--- START Selection ---

When Bandai took over the Machine Robo line from Popy at the end of 1982, they immediately began to infuse it with more down-to-Earth vehicles. A good illustration of this is the comparison between Highway Robo and Doubledecker Bus Robo. Popy's effort looked like Son of Big Bus; Bandai's is a meticulous model of a contemporary bus. Doubledecker Bus Robo was issued in Japan in 1983 but skipped over in America, where Tonka seemed to have a grasp on mundane vehicles not really selling (the dustbin lorry Renegade Fly Trap was delayed before getting a limited release in the second series while the likes of Dumper and Dozer were dropped from the series after only a year or so on sale).

However, Mimo - who took over the Brazilian licence from Glasslite (I think in around 1984/85) - added the figure to their short-lived Convert range. The Brazilian release featured a new sticker sheet (the legend ‘Kato Bus' becoming ‘Mimo Bus') and the colours changed slightly – all of the legs (except the feet) and the sections of translucent brown plastic were replaced with opaque brown, and the yellow parts were made darker (a scheme which closely resembled the prototype advertised in some Japanese catalogues). And that's all she wrote for Doubledecker Bus Robo.

--- END Selection ---
--- START Provided information ---

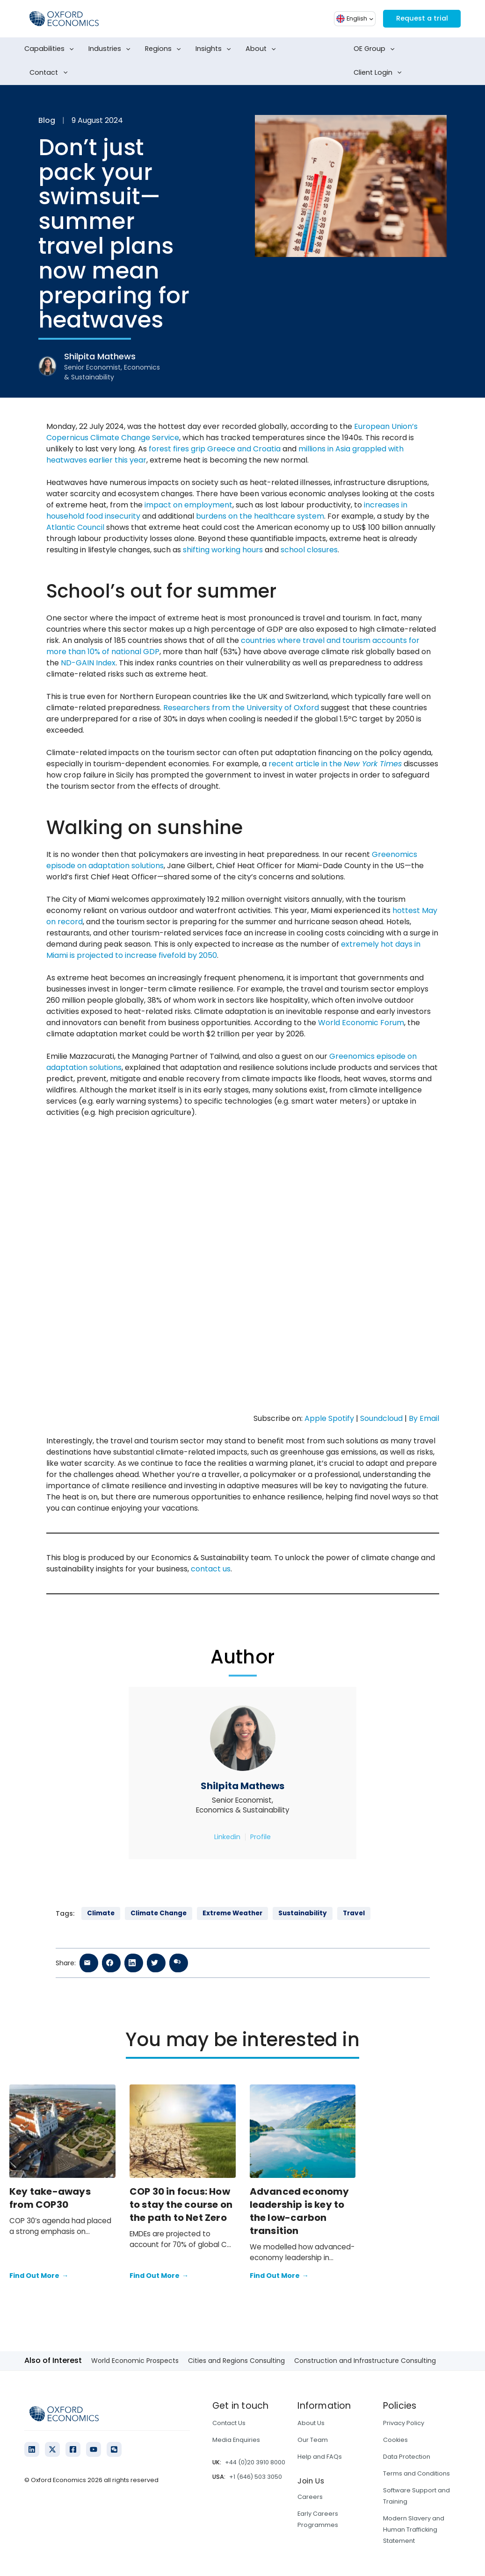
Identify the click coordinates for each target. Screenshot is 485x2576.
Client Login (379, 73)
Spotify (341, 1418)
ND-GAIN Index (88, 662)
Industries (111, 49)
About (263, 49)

--- END Provided information ---
--- START Provided information ---

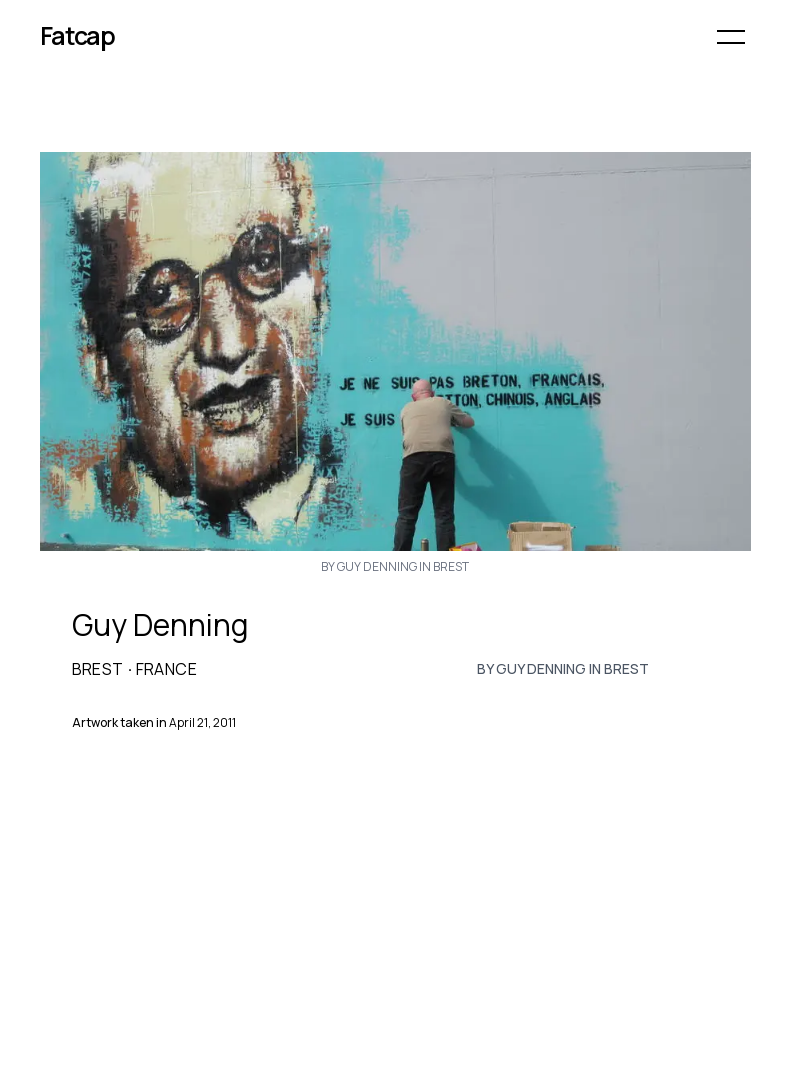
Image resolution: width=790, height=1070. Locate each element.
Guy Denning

--- END Provided information ---

Instructions:
**A)** In the Doubledecker Bus Robo text, what did the "Kato Bus" legend become on the Brazilian sticker sheet?
**B)** From the rows, transcribe verbatim the lines starting with the line containing "Identify the click" and going on through the line containing "Industries (111, 49)".

Responses to the exercise:
**A)** It became "Mimo Bus."

**B)**
Identify the click coordinates for each target. Screenshot is 485x2576.
Client Login (379, 73)
Spotify (341, 1418)
ND-GAIN Index (88, 662)
Industries (111, 49)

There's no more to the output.